● Stated problem
Can you recast the material below as a JSON list of strings, one string per line, with blank lines skipped and the pictures left out?

Extracted records
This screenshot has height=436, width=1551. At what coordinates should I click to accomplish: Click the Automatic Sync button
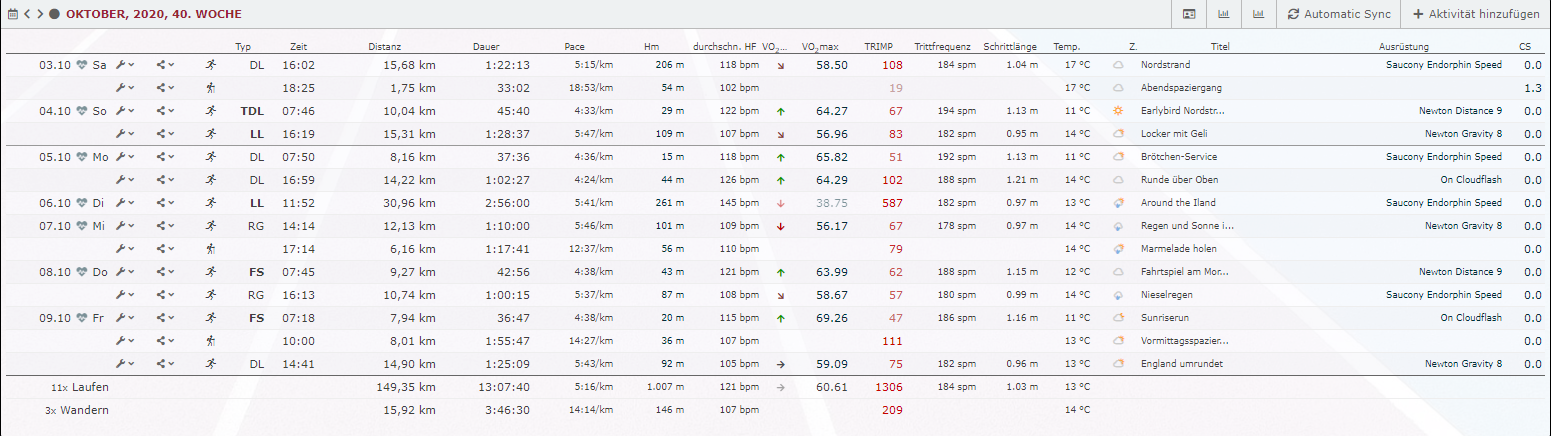click(1339, 15)
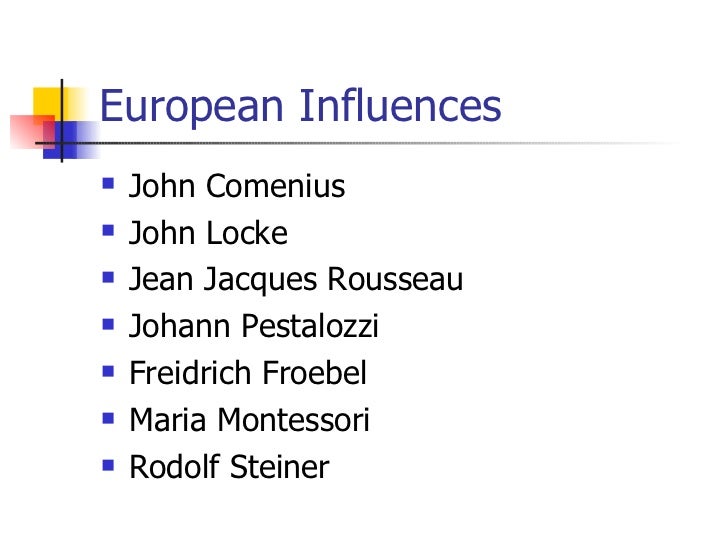This screenshot has width=728, height=546.
Task: Select the Jean Jacques Rousseau line
Action: point(296,280)
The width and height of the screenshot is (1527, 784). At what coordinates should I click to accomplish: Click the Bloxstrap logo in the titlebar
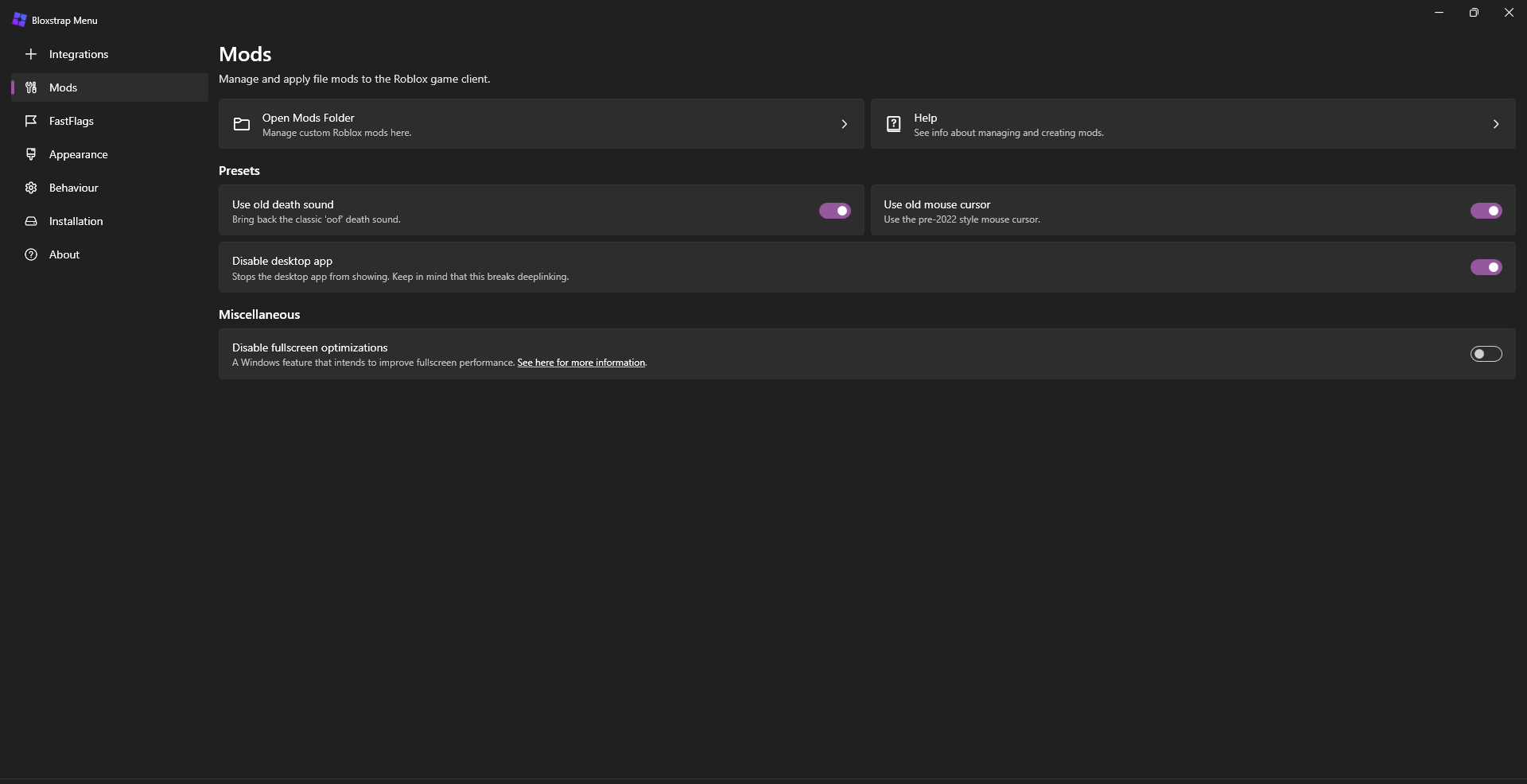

● Finished exercise
[
  "This screenshot has height=436, width=1551. At what coordinates should I click to accomplish: Click the Automatic Sync button",
  "click(1339, 15)",
  "This screenshot has width=728, height=546.",
  "Task: Select the Jean Jacques Rousseau line",
  "Action: point(296,280)",
  "The width and height of the screenshot is (1527, 784). At what coordinates should I click to accomplish: Click the Bloxstrap logo in the titlebar"
]